RECORDS SUPPLIED —
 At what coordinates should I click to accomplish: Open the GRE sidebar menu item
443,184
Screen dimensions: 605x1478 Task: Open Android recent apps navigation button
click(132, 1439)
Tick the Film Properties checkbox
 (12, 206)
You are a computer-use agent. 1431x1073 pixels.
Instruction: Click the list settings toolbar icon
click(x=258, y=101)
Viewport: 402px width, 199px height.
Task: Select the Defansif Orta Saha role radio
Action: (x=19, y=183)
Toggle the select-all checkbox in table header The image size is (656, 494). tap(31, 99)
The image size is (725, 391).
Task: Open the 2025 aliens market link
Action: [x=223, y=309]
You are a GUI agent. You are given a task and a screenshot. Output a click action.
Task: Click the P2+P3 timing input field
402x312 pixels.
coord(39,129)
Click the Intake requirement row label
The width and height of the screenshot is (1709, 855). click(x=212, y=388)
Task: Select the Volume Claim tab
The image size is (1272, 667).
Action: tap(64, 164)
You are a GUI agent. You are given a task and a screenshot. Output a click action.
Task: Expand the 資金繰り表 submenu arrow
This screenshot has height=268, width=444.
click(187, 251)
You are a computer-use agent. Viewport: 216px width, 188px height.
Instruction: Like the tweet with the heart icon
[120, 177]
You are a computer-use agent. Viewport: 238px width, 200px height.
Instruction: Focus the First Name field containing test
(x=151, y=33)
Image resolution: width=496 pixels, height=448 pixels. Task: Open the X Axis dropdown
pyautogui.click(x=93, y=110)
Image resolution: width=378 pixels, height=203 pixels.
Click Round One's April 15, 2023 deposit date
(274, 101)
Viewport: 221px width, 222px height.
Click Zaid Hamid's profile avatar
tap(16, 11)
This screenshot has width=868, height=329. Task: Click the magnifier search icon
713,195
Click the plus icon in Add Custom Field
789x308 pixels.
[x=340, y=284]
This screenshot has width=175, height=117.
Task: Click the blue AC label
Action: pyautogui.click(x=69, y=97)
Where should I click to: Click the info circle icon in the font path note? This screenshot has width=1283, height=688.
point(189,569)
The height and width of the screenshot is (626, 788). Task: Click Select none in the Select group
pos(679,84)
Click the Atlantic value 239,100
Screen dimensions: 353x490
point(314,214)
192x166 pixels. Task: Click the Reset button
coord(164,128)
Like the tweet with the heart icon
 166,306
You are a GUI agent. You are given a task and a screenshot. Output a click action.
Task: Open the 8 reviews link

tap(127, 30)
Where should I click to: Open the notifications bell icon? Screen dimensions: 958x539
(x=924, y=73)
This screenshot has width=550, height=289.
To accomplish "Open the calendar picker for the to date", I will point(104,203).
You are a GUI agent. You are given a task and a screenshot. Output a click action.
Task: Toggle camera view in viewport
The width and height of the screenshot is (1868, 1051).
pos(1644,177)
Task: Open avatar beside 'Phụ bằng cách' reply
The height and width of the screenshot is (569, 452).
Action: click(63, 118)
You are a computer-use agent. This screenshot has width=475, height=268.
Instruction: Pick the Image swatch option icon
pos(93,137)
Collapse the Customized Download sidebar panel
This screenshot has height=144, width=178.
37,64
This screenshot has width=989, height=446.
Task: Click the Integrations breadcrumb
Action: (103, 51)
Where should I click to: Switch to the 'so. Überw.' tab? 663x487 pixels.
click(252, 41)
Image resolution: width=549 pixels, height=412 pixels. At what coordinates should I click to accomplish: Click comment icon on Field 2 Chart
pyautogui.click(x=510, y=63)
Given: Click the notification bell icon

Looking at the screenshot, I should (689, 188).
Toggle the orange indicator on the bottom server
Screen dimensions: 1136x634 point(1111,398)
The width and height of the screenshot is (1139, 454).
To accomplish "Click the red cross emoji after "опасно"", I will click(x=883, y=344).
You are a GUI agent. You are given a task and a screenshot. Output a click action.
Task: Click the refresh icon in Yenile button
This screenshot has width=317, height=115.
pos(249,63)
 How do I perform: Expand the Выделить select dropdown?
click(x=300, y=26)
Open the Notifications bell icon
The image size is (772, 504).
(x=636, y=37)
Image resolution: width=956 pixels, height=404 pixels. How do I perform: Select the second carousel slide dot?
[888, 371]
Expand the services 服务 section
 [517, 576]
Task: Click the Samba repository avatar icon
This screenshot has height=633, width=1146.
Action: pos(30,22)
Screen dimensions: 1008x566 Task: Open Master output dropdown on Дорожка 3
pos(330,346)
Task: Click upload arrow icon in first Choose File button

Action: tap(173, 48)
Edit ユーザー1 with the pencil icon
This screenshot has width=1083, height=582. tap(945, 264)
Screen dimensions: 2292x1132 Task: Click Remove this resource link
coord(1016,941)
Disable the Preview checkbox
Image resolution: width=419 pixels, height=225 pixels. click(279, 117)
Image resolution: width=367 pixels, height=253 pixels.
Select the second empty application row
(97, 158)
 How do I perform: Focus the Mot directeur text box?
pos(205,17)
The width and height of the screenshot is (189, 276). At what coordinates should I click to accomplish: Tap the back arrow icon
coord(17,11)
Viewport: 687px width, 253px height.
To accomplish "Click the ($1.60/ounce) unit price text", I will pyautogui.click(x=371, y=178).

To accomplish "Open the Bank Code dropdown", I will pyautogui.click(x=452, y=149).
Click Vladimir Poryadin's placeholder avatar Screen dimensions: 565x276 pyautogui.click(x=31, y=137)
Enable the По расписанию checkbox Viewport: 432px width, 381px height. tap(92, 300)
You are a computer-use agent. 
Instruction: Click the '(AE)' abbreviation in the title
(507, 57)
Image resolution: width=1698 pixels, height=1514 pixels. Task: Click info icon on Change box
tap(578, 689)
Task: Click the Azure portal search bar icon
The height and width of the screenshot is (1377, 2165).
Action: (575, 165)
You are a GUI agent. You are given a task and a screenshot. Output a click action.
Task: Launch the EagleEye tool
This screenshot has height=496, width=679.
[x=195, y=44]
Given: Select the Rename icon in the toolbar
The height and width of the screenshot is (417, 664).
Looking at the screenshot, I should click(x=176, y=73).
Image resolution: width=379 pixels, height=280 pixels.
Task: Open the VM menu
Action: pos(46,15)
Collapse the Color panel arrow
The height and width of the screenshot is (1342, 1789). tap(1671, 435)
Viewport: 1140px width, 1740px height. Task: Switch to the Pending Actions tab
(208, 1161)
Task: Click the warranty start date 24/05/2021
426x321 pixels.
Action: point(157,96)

PROBLEM REQUIREMENTS — Echo back the part of the material that opens with the line containing "The width and height of the screenshot is (1139, 454)." and closes with the line containing "will click(x=883, y=344).", both ends included.

COMPLETED EXERCISE —
The width and height of the screenshot is (1139, 454).
To accomplish "Click the red cross emoji after "опасно"", I will click(x=883, y=344).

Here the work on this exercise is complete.